There are many forces that reinforce our unconscious or subconscious ideas that it is important to get tense, important to take care of ourselves. And a buildup of tension can happen. Sometimes over the course of the day, a lot of little movements of tension build, so that by the end of the day, we are exhausted or really tense. The idea is to be careful with that, and to be able to notice the difference between when we start getting tense and agitated, and when we can be more peaceful and tranquil.
Then, when there is a choice, try choosing the tranquil, peaceful, calm way. You will see that whatever needs to be done in your life, you can do it fine from a tranquil, peaceful, calm place. Maybe you can do it even better. Because if you want to be wise, be tranquil first. And if you want to do things well, be tranquil first.
I certainly have had times where I have worked fast trying to do something, and it took longer to do it because I made mistakes as I went along, and had to redo it. The idea that tranquility or calm may not be a way of taking care of things, taking care of ourselves, or getting things done, is not always a wise policy. Rather, to begin appreciating tranquility and valuing it.
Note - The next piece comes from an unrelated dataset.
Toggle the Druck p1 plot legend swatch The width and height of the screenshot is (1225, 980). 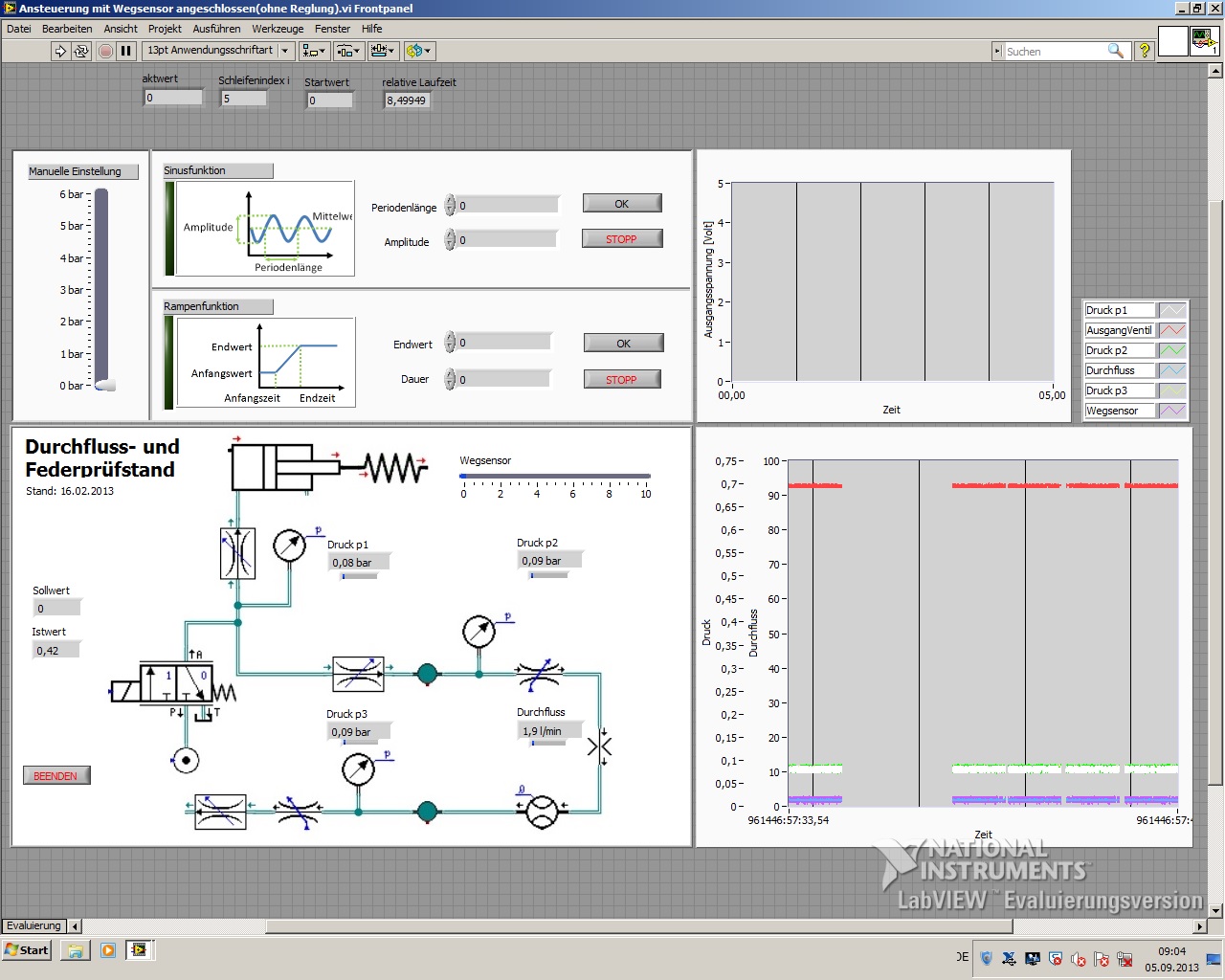coord(1172,310)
In Buddhist practice, embodied tranquility and peacefulness is the precursor and the foundation for a deep sense of happiness. Not an evaluative happiness, like, "I won the California Lottery, and therefore I'm really happy." That is more a mental, cognitive kind of happiness. But instead, a deep, settled, warm-hearted, warm-bodied happiness that glows and feel so nice. The movement of tranquility is towards creating the foundation for that happiness, well-being, and joy. For the purpose of meditation, this calm and tranquility is a foundation for the joy and the happiness that will come.
One of the things I talked about yesterday and today is taking time to feel the impact, the influence, the after-effect of things. I started off yesterday with feeling the after-effect of relaxation. You can also feel the after-effect of tranquility. The reason for this is that as we settle into that tranquility, we can begin to have feelings of joy, delight, and well-being. These feelings are also wonderful to feel and to open up to, because they in turn support greater tranquility.
So we are allowed to work on changing our experience a little in satipaṭṭhāna. Most of satipaṭṭhāna or mindfulness practice is, in fact, about just being present and being aware of how things are without changing them. That is a very profound thing to do. But at times in this practice we are also allowed and encouraged to take some agency to move our practice along in some direction – to move our practice into relaxation, calm, and tranquility of the body. Meanwhile, we stay alert and upright so we don't slump or get too relaxed. The wonderful combination of being alert and tranquil is delicious.
But don't work on it too hard. Know how to moderate, follow, and monitor yourself so that you do not get agitated or restless because you are trying too hard or doing too much. Let your efforts be calm. Let your efforts to be calm be calm themselves.
Tomorrow and over the next few days, we will build on the breath meditation that is the beginning of satipaṭṭhāna. We will talk about how breath meditation moves into the refrain, which describes the deepening of the practice, and then we'll keep going. Thank you.